The Van Dyke Family
Four Centuries of American Story
From Dutch New Netherland to the Battle of Monmouth to the Oklahoma Plains
The name Van Dyke—"from the dike"—traces to the waterways and lowlands of the Netherlands, where families took their identity from the dikes that held back the sea. In the 1600s, when New Netherland was still young, the first Van Dycks crossed the Atlantic to plant their name in what would become America.
By 1778, William Van Dyck—a young man from Somerset County, New Jersey—stood in the heat and chaos of the Battle of Monmouth, a private in Captain Vroom's company. That day, under a sun that reached over 100 degrees, the Continental Army proved it could stand against the British. William was there.

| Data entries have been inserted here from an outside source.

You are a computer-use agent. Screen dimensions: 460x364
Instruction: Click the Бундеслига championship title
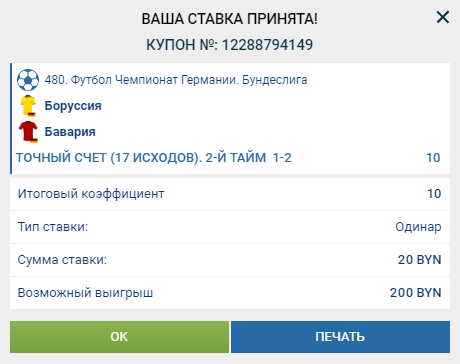click(176, 80)
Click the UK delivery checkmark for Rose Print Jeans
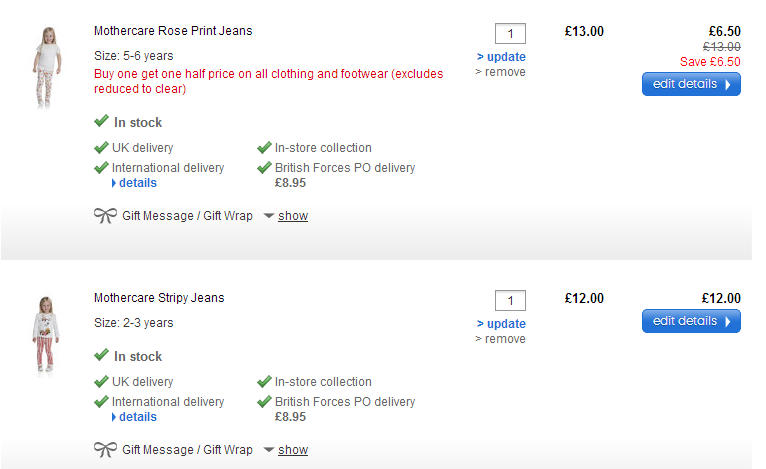The height and width of the screenshot is (469, 766). pyautogui.click(x=101, y=148)
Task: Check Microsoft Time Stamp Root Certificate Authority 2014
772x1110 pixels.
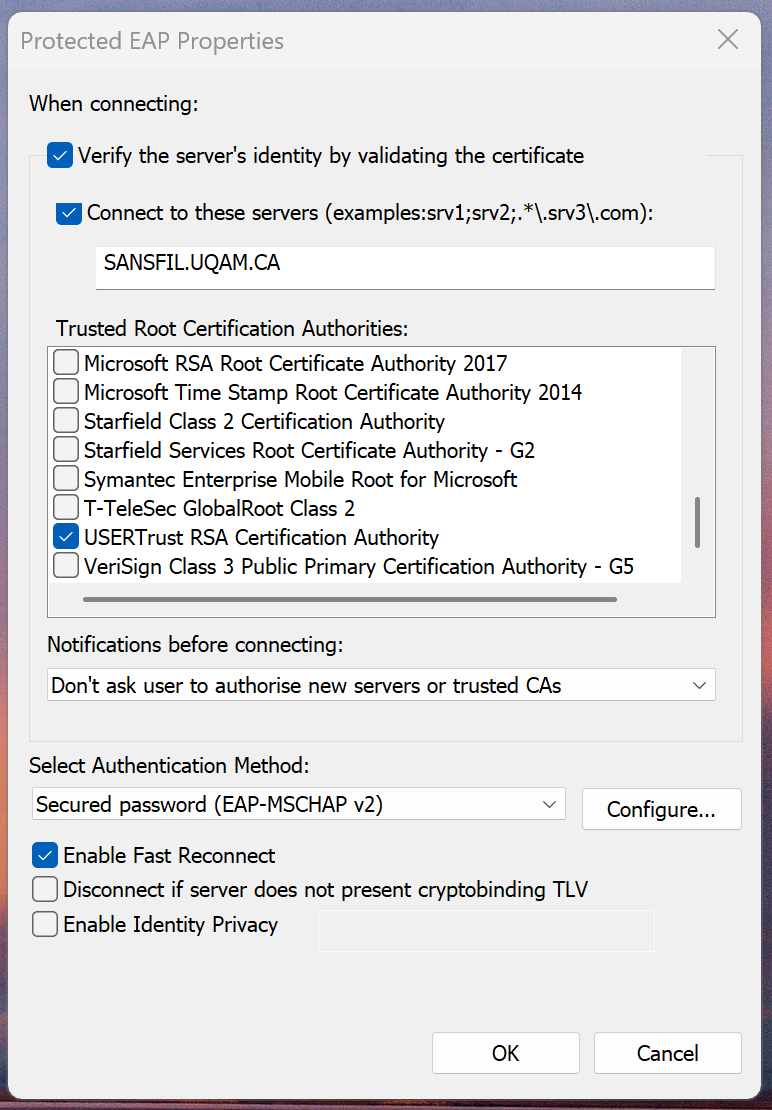Action: coord(66,391)
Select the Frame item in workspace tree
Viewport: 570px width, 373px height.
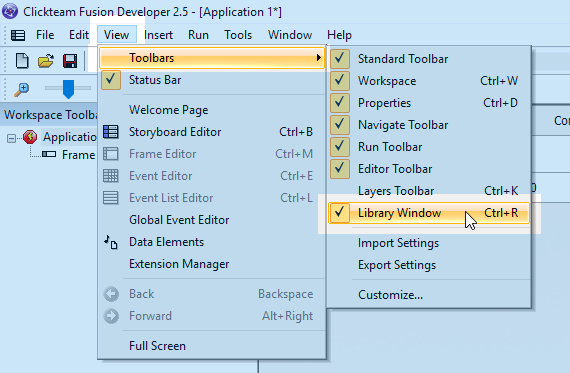[x=79, y=155]
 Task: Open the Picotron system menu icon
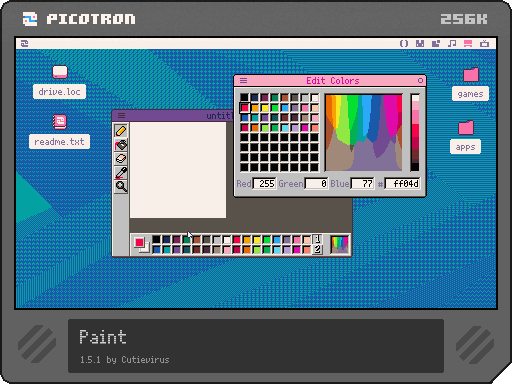[25, 43]
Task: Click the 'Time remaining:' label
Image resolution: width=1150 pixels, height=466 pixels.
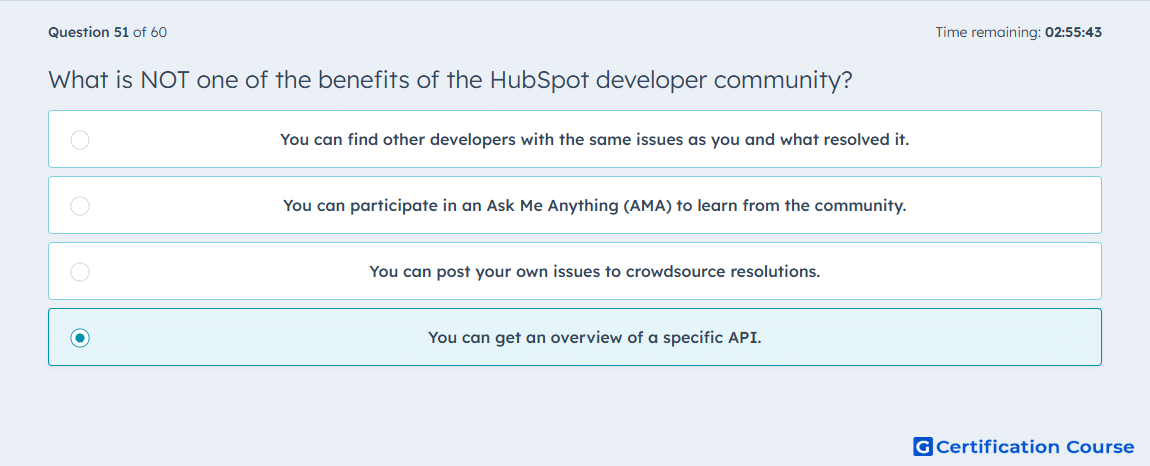Action: (988, 32)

From that Revolutionary moment, the Van Dykes moved west—from New Jersey to Ohio, Indiana, Iowa, and finally to Oklahoma Territory, where Benjamin Franklin Van Dyke became a lawyer and penitentiary warden. His granddaughter, Lenore Arnett Young, would live from 1918 to 2018—a century bridging horse-drawn wagons and smartphones, the Dust Bowl and the internet age.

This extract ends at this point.